Читать «Новый Мир ( № 10 2006)» онлайн - страница 201

Новый Мир Журнал Новый Мир

В харьковской книге “Всему живому не чужой…”2 опубликована эта последняя его фотография: обособленно от звездных поэтических мэтров, как-то чуть ли не скособоченно, опершись на локоть и обхватив рукой подбородок, немолодой и видно, что не пышущий здоровьем, совсем не похожий на “поэта” человек смотрит куда-то в сторону, поверх голов. Жена просила не ехать: Чичибабин в те недели уже все больше лежал, жизнь покидала его, оставалось совсем немного. Но как он мог не “прохрипеть „осевшим” голосом „Плач по утраченной Родине”” в последний, возможно, раз? “Это его завещание, дар жертвенной боли, укоротившей жизнь”, — написала через три года Лилия Семеновна.

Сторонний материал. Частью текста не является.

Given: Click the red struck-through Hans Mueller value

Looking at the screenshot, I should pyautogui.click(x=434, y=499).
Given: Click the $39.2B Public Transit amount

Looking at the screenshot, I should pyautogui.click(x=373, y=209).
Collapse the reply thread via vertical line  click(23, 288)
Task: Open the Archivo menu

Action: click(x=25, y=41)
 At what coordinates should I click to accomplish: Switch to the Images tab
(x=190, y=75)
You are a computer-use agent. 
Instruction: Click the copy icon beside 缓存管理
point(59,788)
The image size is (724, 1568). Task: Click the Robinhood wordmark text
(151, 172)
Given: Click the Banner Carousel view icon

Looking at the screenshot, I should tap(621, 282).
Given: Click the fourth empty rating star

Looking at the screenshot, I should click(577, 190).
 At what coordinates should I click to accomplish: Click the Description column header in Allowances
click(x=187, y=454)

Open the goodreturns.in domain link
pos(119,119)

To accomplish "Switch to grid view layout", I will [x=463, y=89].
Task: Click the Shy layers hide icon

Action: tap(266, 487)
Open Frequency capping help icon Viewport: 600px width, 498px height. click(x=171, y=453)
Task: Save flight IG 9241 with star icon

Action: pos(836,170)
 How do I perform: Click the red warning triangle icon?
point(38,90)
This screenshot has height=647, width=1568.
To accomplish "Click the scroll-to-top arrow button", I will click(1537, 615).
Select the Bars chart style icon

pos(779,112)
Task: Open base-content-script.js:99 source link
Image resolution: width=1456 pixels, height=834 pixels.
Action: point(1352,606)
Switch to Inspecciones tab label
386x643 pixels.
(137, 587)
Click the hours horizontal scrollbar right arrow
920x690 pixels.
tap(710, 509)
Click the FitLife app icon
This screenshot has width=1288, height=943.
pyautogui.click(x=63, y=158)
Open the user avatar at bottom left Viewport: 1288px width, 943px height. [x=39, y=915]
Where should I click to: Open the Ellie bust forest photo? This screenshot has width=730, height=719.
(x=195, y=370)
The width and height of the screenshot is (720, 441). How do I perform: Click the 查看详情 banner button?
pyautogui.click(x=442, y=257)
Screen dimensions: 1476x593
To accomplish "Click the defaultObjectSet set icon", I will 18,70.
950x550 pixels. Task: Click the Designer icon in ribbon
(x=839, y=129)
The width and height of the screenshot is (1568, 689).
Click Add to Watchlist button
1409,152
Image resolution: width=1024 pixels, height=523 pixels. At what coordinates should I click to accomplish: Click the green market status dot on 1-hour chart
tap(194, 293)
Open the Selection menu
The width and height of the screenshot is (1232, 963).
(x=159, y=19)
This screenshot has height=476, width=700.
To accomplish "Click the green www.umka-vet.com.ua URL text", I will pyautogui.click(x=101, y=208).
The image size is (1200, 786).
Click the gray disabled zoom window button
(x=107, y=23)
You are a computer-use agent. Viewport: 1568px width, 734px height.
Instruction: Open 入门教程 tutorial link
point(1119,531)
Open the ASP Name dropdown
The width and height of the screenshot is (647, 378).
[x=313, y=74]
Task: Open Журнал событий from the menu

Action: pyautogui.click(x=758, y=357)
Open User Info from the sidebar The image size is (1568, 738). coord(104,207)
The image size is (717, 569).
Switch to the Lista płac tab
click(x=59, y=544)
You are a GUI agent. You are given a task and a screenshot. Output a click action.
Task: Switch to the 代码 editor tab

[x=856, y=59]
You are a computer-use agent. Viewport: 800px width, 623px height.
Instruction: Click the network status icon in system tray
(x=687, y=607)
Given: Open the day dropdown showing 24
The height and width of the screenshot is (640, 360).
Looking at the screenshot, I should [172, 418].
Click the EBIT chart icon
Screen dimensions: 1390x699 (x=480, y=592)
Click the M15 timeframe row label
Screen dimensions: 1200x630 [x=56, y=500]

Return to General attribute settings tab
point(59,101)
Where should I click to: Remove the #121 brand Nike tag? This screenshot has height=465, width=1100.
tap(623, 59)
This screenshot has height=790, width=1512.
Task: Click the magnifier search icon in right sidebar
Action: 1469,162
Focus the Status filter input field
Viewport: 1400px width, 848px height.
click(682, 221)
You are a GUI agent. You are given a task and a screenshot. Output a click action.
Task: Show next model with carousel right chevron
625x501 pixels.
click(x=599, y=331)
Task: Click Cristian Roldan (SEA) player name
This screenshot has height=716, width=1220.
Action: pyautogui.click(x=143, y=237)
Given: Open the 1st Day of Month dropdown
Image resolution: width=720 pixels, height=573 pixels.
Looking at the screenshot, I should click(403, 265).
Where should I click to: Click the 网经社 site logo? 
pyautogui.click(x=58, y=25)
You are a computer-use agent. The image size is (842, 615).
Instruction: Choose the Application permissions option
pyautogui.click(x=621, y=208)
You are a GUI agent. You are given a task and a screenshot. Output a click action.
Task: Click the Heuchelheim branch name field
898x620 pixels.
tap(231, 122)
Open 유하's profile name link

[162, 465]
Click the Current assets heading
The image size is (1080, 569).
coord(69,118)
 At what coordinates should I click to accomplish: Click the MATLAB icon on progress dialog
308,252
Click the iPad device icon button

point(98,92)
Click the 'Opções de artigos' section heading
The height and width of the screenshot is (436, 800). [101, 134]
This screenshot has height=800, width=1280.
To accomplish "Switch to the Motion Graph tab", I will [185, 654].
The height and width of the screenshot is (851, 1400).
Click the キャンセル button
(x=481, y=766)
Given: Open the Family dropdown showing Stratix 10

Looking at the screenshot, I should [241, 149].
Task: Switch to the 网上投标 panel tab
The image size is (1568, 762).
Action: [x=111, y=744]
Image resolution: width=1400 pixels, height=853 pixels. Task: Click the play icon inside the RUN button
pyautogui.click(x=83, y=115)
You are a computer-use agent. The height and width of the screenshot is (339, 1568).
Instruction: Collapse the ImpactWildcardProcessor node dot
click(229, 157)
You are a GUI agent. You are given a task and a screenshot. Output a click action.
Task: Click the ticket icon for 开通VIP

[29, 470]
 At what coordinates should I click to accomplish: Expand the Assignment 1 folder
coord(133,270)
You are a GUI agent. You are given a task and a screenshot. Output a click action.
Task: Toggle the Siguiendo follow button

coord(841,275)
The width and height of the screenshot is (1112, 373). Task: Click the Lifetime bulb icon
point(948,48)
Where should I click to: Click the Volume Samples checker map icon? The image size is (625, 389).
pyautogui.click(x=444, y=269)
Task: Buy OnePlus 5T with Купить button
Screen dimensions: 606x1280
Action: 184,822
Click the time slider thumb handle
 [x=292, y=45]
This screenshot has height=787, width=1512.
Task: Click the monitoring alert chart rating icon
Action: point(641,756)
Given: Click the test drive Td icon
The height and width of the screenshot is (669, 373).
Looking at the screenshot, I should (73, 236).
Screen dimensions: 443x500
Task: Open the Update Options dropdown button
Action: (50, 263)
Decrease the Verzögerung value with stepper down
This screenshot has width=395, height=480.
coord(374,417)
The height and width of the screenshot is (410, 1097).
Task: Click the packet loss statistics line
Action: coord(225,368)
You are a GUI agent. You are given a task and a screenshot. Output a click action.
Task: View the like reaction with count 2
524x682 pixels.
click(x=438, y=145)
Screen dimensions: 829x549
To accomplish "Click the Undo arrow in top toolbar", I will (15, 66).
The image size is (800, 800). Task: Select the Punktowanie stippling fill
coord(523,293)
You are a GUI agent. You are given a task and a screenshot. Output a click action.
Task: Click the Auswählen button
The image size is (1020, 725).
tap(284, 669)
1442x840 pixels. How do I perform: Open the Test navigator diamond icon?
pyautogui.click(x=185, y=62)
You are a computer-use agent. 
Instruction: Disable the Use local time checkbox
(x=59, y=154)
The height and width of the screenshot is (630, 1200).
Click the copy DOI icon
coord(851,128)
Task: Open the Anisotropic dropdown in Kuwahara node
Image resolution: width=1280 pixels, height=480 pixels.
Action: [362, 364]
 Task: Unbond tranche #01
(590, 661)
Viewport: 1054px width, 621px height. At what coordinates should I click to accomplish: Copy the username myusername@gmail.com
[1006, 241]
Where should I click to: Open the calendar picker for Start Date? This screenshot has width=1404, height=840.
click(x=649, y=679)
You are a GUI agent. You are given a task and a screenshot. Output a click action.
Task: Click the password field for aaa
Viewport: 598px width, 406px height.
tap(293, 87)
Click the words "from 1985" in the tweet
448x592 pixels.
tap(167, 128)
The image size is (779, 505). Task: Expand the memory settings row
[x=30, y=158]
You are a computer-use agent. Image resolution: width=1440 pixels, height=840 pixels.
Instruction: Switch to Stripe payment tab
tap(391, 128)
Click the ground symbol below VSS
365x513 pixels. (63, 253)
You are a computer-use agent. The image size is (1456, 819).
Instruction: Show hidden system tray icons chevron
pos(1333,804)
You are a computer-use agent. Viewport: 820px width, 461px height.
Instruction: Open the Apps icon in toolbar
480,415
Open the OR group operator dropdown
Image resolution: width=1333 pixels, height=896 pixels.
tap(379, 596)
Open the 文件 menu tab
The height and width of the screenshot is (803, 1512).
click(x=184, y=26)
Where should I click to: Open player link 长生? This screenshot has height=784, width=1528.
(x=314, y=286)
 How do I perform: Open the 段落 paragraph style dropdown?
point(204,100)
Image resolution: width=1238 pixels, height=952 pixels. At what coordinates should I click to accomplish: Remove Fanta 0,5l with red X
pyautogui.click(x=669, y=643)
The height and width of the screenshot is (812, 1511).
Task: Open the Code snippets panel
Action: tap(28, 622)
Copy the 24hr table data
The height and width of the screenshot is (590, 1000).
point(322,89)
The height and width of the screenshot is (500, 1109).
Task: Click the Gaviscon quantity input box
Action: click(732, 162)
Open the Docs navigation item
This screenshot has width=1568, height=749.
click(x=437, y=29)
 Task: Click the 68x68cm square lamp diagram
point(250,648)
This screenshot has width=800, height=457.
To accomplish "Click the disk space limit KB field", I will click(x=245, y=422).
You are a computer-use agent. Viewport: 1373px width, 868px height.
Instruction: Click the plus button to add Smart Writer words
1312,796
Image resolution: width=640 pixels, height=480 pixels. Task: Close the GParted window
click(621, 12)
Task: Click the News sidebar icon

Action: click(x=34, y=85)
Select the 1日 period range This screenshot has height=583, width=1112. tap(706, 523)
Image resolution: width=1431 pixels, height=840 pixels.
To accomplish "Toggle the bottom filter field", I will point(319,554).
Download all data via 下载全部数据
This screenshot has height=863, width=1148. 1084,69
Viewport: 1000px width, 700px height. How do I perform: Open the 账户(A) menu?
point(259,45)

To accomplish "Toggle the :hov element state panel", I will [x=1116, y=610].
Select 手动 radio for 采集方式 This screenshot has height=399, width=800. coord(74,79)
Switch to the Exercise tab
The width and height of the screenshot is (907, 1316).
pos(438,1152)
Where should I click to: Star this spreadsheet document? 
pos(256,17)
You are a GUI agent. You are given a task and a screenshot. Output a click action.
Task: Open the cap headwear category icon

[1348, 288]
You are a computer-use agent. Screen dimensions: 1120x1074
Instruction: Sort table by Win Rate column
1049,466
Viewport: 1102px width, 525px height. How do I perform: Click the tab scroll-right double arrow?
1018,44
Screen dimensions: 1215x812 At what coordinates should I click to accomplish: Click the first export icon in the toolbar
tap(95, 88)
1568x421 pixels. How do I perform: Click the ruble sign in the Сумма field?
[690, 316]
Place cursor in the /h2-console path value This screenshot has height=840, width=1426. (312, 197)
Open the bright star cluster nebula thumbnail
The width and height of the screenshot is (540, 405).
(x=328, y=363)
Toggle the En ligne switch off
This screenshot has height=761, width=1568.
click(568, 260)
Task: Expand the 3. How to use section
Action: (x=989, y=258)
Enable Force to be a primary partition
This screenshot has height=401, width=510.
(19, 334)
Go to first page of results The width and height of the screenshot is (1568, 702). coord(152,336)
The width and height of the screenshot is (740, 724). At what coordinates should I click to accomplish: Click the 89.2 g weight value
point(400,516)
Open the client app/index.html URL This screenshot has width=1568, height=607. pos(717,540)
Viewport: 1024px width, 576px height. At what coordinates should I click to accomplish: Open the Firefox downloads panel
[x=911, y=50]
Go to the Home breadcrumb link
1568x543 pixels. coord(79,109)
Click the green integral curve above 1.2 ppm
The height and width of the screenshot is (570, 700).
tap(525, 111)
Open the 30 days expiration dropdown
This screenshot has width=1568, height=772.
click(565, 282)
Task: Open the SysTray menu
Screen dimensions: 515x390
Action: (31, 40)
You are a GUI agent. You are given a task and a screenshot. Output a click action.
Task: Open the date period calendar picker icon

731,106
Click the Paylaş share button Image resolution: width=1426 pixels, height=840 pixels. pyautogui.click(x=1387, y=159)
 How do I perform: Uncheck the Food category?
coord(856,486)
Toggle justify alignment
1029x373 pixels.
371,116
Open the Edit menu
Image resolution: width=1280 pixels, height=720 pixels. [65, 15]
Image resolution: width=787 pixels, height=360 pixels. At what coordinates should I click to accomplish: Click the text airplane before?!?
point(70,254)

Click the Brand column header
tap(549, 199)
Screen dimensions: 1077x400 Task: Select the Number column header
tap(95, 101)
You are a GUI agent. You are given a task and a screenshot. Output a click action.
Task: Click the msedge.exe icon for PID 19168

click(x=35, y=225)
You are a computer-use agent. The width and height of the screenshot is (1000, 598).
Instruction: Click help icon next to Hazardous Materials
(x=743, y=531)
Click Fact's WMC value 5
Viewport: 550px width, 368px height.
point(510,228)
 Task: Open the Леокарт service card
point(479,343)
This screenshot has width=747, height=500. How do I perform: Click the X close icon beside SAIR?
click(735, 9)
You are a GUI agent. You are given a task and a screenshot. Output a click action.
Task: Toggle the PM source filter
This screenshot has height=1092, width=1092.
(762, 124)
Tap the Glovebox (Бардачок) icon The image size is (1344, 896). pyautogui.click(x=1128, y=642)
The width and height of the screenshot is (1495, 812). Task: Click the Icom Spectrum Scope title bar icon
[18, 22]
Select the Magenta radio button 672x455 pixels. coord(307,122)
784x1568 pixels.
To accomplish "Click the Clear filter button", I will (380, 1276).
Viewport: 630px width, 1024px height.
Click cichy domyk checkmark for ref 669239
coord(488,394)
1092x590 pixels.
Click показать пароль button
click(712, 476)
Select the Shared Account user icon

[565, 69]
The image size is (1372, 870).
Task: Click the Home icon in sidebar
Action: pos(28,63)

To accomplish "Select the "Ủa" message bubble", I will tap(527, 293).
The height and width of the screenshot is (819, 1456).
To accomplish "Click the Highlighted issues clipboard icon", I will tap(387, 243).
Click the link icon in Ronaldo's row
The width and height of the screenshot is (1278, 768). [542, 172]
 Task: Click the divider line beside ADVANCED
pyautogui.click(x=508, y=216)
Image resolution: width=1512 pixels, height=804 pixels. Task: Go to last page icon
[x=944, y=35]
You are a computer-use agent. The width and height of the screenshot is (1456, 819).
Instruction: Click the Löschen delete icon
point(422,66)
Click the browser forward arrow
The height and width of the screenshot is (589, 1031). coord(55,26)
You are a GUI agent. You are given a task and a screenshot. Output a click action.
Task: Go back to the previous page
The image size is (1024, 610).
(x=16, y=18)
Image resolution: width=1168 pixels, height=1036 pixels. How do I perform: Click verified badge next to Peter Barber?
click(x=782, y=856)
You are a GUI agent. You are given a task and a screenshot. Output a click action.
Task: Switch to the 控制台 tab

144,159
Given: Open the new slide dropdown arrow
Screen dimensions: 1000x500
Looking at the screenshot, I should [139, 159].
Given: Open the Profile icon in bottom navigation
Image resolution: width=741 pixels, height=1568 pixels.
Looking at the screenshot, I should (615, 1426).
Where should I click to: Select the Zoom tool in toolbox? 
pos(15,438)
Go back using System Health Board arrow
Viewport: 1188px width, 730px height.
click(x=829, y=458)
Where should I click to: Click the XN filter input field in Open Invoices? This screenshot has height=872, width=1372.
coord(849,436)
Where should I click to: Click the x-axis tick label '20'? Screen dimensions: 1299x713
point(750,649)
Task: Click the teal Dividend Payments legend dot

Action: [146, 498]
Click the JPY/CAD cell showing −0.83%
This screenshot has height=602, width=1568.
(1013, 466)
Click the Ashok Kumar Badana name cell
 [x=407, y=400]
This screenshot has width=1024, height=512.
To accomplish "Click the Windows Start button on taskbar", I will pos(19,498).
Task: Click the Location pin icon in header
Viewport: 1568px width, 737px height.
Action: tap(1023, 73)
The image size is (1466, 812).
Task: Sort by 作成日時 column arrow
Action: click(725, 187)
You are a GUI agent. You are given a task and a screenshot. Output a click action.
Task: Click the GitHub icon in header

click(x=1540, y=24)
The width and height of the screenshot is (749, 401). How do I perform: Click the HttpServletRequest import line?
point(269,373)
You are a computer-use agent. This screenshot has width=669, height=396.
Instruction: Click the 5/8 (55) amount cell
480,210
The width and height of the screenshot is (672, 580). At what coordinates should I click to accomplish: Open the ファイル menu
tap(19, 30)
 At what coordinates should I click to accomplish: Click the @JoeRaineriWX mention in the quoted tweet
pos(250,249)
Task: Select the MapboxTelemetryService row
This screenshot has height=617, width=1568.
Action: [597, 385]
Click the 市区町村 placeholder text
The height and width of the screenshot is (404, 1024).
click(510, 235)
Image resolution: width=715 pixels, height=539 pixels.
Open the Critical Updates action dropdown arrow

На задней стороне книги “Цветение картошки” — три строфы-обращения.

Сегодня, когда я представляю себе, как Борис Алексеевич рассматривает этот сигнальный экземпляр и понимает, что скоро его не станет, последние строчки этих стихов всегда звучат для меня особенно печально:

.............................

Век нас мучил и мял,

только я на него не в обиде.

Полюбите меня,

пока жив я еще, полюбите!

Эти строчки закрывали, подводили черту под его, наверное, “предпоследней” жизнью.

В “первой” были юность, школа, Закарпатский военный округ, демобилизация, филфак Харьковского университета и арест, приведший его в Вятлаг. На Лубянке, где он провел два месяца перед отправкой в лагерь, Чичибабин напишет “Красные помидоры”, ставшие навсегда чуть ли не синонимом его поэтического имени.

“Вторая” жизнь вместила в себя харьковское житие, постылый бухгалтерский труд в трамвайно-троллейбусном тресте, литературную студию, три обкорнанных цензурой стихотворных сборника и крамольные там- и самиздатские публикации. В Союзе писателей он пробыл семь лет: с 1966-го по 1973-й. А затем — полное забвение и узкий круг почитателей, твердивших наизусть его гневные стихотворные клятвы и проповеди. Новая исповедальность и погружение в себя пришли, мне кажется, с появлением в его жизни Лили.

А во второй половине 80-х грянула перестройка. В “узкий круг” хлынули изголодавшиеся по честному, одухотворенному поэтическому слову читатели, и Чичибабин стал легендой. Так началась его “третья” жизнь: хлопотная, озаренная, трагическая.

В мае 1987 года, когда московская Некрасовская библиотека усилиями тогдашней заведующей Эсфири Семеновны Красовской3 отмечала 110-летнюю годовщину смерти автора “Коробейников”, в переполненном зале Чичибабин прочитал “Клянусь на знамени веселом...” (“Не умер Сталин...”). Больше он тогда не читал ничего, но появление — первое появление! — перед москвичами малоизвестного им харьковского писателя было шоком. Вспоминая тот день, я понимаю, что ведущий программу поэт Владимир Леонович запланировал и предугадал реакцию зала.